Recommended product strategy:
- Position Beaver as "enterprise Agent execution and governance," not as a general AI chat app.
- Focus first on repeatable knowledge work that is high-frequency, cross-tool, evidence-sensitive, and review-heavy.
- Treat task acceptance, evidence, skills, and memory as the core product loop.
- Productize deployment and operations enough for pilots before broad feature expansion.
- Validate value through real workflows, not opinions about AI.
Product Summary
Product Description
Beaver is a private-deployable Agent workspace for teams that need AI to perform work, not only answer questions. A user can chat, upload files, trigger tasks, review execution evidence, accept or revise results, manage tools, install or publish skills, configure model providers, connect external systems, and run scheduled work.
Target Users
| Segment | Primary Need | Why Beaver Fits |
|---|---|---|
| Enterprise AI platform owner | Provide controlled Agent capability to teams | Private deployment, per-instance boundaries, tools, skills, governance |
| Knowledge workflow team | Finish recurring multi-step work faster | Task execution, files, tools, acceptance, scheduled work |
| Project / delivery team | Produce and revise deliverables with traceability | Task timeline, artifacts, evidence, revision loop |
| Engineering / support team | Use AI with files, commands, logs, and review | Tool execution, task evidence, multi-agent planning |
| Operations / admin | Configure models, users, connectors, and instances | Auth portal, deploy control, settings, status, logs |
| Skill owner / reviewer | Turn successful work into reusable methods | Skill candidates, drafts, safety/eval reports, review, publish |
Current Feature Map
| Domain | Current State | Product Meaning |
|---|---|---|
| Auth and onboarding | Auth portal, register/login, model provider onboarding | Users can enter a controlled workspace |
| Multi-instance deployment | Deploy control creates isolated app-instance containers; router proxy routes by host | Enables per-user or per-team sandboxing |
| Chat workbench | Conversations, attachments, task cards, current task progress, acceptance controls | Main user workspace |
| Task runtime | Auto task recognition, task creation, runs, timeline, status, acceptance | Converts chat into managed work |
| Agent execution | Unified engine, main agent, sub-agent/team execution, sequence/parallel/DAG coordinator | Handles complex work beyond one response |
| Tools | Built-in tools, MCP tools, tool management UI | Lets Agents act on files, web, terminal, integrations |
| Files | Workspace file browser, upload, preview, download, delete | Gives AI and users a shared working surface |
| Skills | Published skills, candidates, drafts, safety/eval, review, publish | Turns accepted work into reusable methods |
| Marketplace | Skill discovery/install flow | Foundation for capability distribution |
| Memory | Backend long-term memory foundation exists, product integration still incomplete | Future compounding personalization and organization knowledge |
| Scheduled work | Cron jobs, notifications, scheduled task flows | Moves from reactive chat to proactive work |
| Connectors | Outlook and external connector architecture; Feishu/Weixin-related sidecar paths | Brings Agent into real business channels |
| Settings/status/logs | Provider config, agent config, channel config, runtime status, restart | Admin control and troubleshooting |
Current Value Proposition
For enterprise teams:
Beaver provides a private Agent workspace where AI work is executed, tracked, reviewed, and reused.
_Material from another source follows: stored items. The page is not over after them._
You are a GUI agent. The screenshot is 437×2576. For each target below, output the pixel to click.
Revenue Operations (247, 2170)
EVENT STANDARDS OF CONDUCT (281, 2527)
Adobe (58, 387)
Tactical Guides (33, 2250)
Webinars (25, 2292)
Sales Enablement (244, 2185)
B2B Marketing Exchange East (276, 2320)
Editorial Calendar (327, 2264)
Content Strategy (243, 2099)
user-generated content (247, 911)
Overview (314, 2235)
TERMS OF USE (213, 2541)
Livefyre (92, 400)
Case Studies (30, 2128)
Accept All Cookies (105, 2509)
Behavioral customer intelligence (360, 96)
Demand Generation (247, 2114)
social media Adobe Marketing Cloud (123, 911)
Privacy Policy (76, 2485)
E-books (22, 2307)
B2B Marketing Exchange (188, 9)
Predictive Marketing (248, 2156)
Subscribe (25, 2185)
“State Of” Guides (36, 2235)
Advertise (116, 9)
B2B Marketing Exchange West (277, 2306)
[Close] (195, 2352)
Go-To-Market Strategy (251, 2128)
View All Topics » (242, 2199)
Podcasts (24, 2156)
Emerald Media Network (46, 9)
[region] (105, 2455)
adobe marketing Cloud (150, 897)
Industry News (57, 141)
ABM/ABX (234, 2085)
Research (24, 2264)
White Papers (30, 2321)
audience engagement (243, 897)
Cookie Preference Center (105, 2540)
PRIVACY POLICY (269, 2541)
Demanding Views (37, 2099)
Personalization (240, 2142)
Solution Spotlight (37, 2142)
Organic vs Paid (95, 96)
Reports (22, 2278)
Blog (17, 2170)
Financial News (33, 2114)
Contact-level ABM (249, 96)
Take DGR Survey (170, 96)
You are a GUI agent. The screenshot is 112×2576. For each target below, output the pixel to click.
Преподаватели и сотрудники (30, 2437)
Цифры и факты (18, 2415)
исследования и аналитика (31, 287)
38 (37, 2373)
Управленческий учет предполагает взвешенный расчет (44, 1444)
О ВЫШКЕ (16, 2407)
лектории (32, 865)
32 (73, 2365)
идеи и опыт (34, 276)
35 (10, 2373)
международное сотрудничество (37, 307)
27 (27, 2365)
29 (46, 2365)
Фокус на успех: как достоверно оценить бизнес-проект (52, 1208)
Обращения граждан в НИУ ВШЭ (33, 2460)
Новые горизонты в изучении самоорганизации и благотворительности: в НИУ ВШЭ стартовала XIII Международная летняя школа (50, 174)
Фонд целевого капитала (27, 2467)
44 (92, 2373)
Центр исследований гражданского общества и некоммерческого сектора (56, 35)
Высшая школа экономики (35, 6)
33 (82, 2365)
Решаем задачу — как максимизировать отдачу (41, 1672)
It gives teams the speed of AI assistance with the control needed for real business workflows.
For product pilots:
Beaver is strongest when a team has recurring knowledge work that crosses files, tools, systems, and reviews.
Current Challenges
| Challenge | Why It Matters |
|---|---|
| Product breadth is large | Buyers may not understand what to adopt first |
| Memory is partly backend-ready but not fully productized | "越用越懂" story needs visible control |
| Connector maturity varies by channel | Customer demos must avoid overpromising |
| Multi-instance deployment is powerful but operationally sensitive | Pilot success depends on stable setup and clear runbooks |
| Skill learning needs strong governance | Reuse can become risk if publishing is weak |
| Customer research is not yet captured | Current roadmap is inferred from implementation and product judgment |
User Segments
Segment 1: Enterprise AI Platform Owner
They need to safely introduce Agent capability into an organization. Their concern is not whether an LLM can answer a question; it is whether teams can use it without losing control of data, tools, cost, and quality.
Segment 2: Workflow Owner
They own a recurring process such as weekly reporting, project status, proposal drafting, research, operations follow-up, support triage, or document review. They want less manual coordination and more repeatable output.
Segment 3: Individual Knowledge Worker
They want one workspace where they can chat, upload files, run tools, generate artifacts, and continue a task until the output is usable.
Segment 4: Admin / Operator
They need to create instances, configure models, monitor status, debug logs, manage connectors, and keep deployment safe.
Segment 5: Skill Maintainer
They curate reusable skills, review drafts, evaluate safety, publish stable versions, and prevent low-quality automation from spreading.
JTBD
| User | Job Story | Current Alternative | Beaver Outcome |
|---|---|---|---|
| Platform owner | When teams ask for AI tools, I want a controlled Agent workspace so they can experiment without unmanaged SaaS sprawl | ChatGPT accounts, custom scripts, internal demos | Private, governed Agent workspace |
| Workflow owner | When a recurring process takes many manual steps, I want AI to execute and track it so my team can review the result | Manual docs, spreadsheets, Slack/email coordination | Task with timeline, artifacts, acceptance |
| Knowledge worker | When I ask AI to produce something, I want to revise and accept it as work, not just receive a message | Chat thread and copy/paste | Task lifecycle and deliverable loop |
| Admin | When a user registers, I want a workspace created and routed automatically so onboarding is repeatable | Manual container setup | Auth portal + deploy control + router proxy |
| Skill maintainer | When a task succeeds, I want to turn its method into a reusable skill so future tasks improve | Prompt docs, tribal knowledge | Skill candidate/draft/review/publish |
| Security reviewer | When Agents use tools, I want evidence and boundaries so I can audit behavior | Opaque model/tool calls | Tool traces, task evidence, instance sandbox |
Opportunity Areas
Opportunity scores are qualitative estimates from current docs and product context. They need validation with customer interviews and pilot data.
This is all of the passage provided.